Une technique de destruction de décision PNL et un éléphant en Thaïlande

En mai 2008, je suis parti en vacances en Thaïlande avec ma chère amie, Nichola. Nous y sommes allés sans plan, sans chambre d’hôtel ni aucun dollar converti en baht. Juste un engagement à passer un moment incroyable et à revenir au Canada avec autant d’expériences uniques que possible. À la fin de notre visite, nous avons atteint cet objectif, et plus encore.

Nos voyages comprenaient la vie nocturne et le shopping à Bangkok, ainsi que les plages spectaculaires de Ko Pha-ngan et Ko Samui. L’excursion qui a le plus changé la vie de Nichola et moi était une randonnée dans la région montagneuse du nord de Chiang Mai. C’était dans ces collines où nous avons chacun rencontré des tribus, descendu une rivière sur un radeau de bambou et fait une promenade dans la jungle à dos d’éléphant.

Faire de la randonnée dans l’arrière-pays à la rencontre des tribus indigènes vivant toujours selon leurs anciennes coutumes, m’a intrigué pendant des années. J’étais curieux de voir leur environnement, comment ils communiquaient avec les autres tribus et la sensation générale de ce que c’était que de remonter dans le temps.
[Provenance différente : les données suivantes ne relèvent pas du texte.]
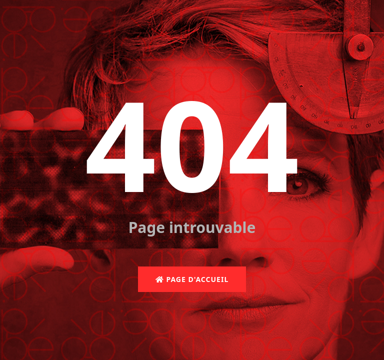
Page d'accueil (192, 279)
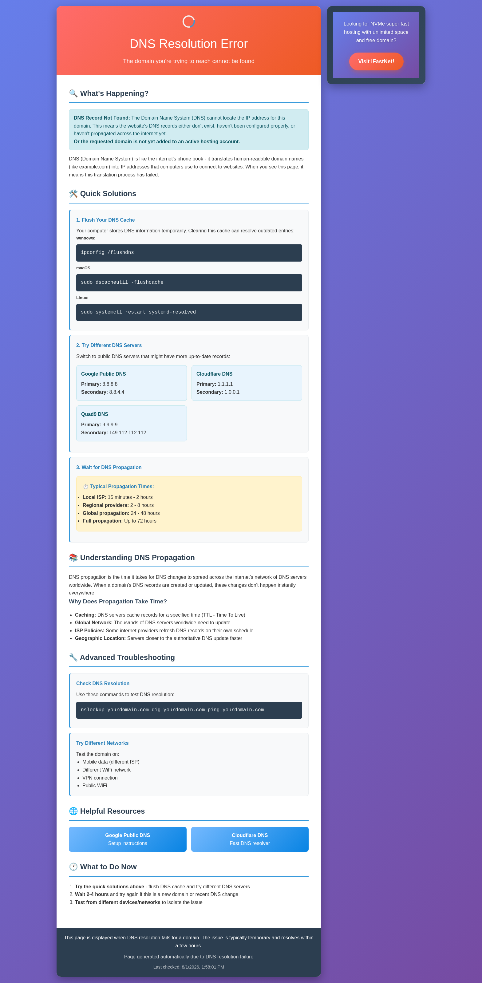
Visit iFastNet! (376, 61)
Cela signifiait une ascension difficile sur un terrain escarpé avec un sac à dos, manger de la nourriture inconnue, boire des liquides inconnus, dormir sur du contreplaqué, être dans la forêt avec des animaux sauvages, tout cela avec mon guide thaïlandais, deux hommes de Paris et deux hommes de Italie qui étaient tous des gentlemen absolus. Deux nuits et trois jours dans la jungle, j’étais dans ma gloire ! Nichola a choisi un groupe qui n’était qu’une nuit dans les bois. Nous avons donc eu des expériences très différentes et uniques à partager les uns avec les autres à notre retour.
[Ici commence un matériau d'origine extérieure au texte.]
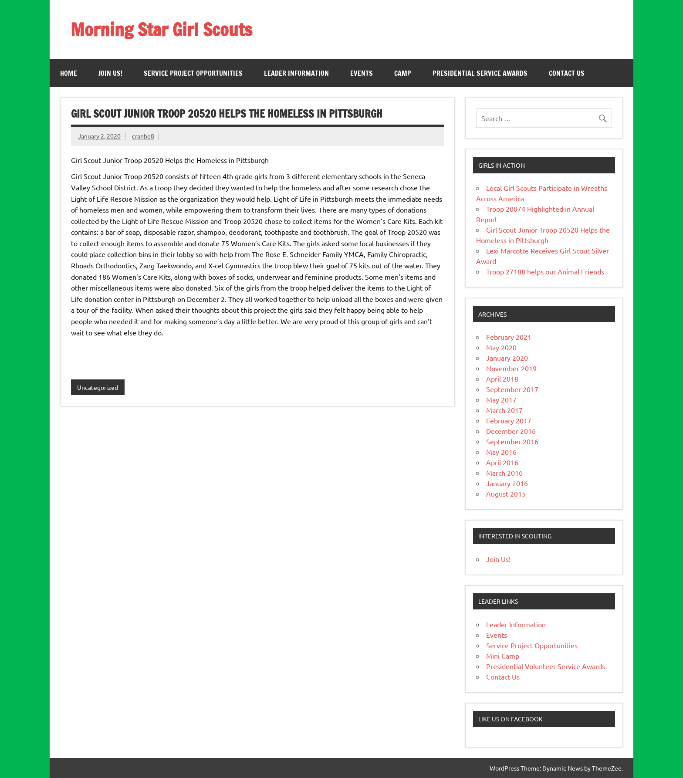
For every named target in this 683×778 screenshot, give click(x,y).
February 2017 (508, 420)
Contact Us (567, 73)
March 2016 (504, 472)
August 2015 (506, 493)
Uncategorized (97, 387)
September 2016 (512, 441)
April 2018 (502, 378)
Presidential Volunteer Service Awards (545, 666)
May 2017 (501, 399)
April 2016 (502, 462)
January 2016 (507, 483)
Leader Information (296, 73)
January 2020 (507, 357)
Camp (402, 73)
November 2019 (511, 368)
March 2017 (504, 410)
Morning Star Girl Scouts (161, 29)
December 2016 (511, 430)
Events (361, 73)
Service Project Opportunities (193, 73)
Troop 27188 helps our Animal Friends (545, 271)
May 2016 (501, 451)
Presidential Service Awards (480, 73)
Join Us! (110, 73)
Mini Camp (502, 655)
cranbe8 (143, 136)
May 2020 (501, 347)
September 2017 (512, 389)
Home (68, 73)
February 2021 (508, 336)
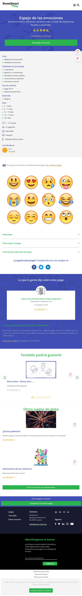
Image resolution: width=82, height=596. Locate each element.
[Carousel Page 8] (43, 397)
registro (15, 341)
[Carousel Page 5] (38, 397)
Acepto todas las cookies (41, 590)
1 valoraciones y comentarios (41, 36)
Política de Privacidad (41, 574)
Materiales (41, 234)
L’une de mes réalisations était de savoir comment les familles vivant dans des huttes, cultivant la terre et élevant des animaux vivaient peut-être dans les temps anciens, un élément n’a jamais changé, leur exubérance à apprécier la compagnie des autres et la fierté de leurs familles. Un présupposé de la Programmation Neuro Linguistique (PNL) est que les gens font du mieux qu’ils peuvent avec les ressources dont ils disposent, et ils l’ont été. J’ai vu des communautés partager des ressources, profiter de moments sociaux ensemble et s’épanouir dans le mode de vie dans lequel elles sont nées. J’ai découvert que nous n’étions pas différents, nos cœurs étaient les mêmes. En fin de compte, que nous gagnions notre vie grâce à Internet ou à une ferme, conduisions une voiture, un scooter ou un cheval, résidions dans un manoir industrialisé ou une cabane en bambou, nous mangeons tous, avons besoin d’un abri et avons un besoin instinctif d’amour. et compagnie.
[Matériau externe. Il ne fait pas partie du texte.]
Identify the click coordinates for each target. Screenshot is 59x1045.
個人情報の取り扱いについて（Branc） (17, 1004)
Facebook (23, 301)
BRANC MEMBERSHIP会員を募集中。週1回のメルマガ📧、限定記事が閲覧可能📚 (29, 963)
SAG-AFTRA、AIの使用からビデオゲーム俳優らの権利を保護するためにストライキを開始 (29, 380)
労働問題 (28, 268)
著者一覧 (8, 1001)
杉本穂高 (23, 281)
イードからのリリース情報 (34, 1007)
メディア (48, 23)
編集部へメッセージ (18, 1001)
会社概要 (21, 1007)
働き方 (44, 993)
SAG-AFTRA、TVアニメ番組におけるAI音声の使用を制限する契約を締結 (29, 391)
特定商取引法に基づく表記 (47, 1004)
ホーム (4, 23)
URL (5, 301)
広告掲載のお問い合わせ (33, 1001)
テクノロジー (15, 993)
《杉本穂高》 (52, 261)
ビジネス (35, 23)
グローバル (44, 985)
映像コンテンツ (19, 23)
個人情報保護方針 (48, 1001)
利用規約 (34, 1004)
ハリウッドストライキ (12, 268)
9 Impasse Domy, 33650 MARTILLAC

La conversation que j’ai eue avec mon guide, Jip, était encore plus profonde. Il avait une nature si gentille et douce avec son personnage. Ce n’était pas une surprise d’apprendre qu’il est sur un chemin monastique pour devenir moine. Notre première soirée au camp de base, il m’a encouragé à aller au deuxième foyer où il s’est assis avec seulement son énergie mentale. Sentant une envie indéniable, je le rejoignis. Jip m’a félicité d’avoir écouté mon intuition par la rapidité avec laquelle j’ai répondu à son invitation.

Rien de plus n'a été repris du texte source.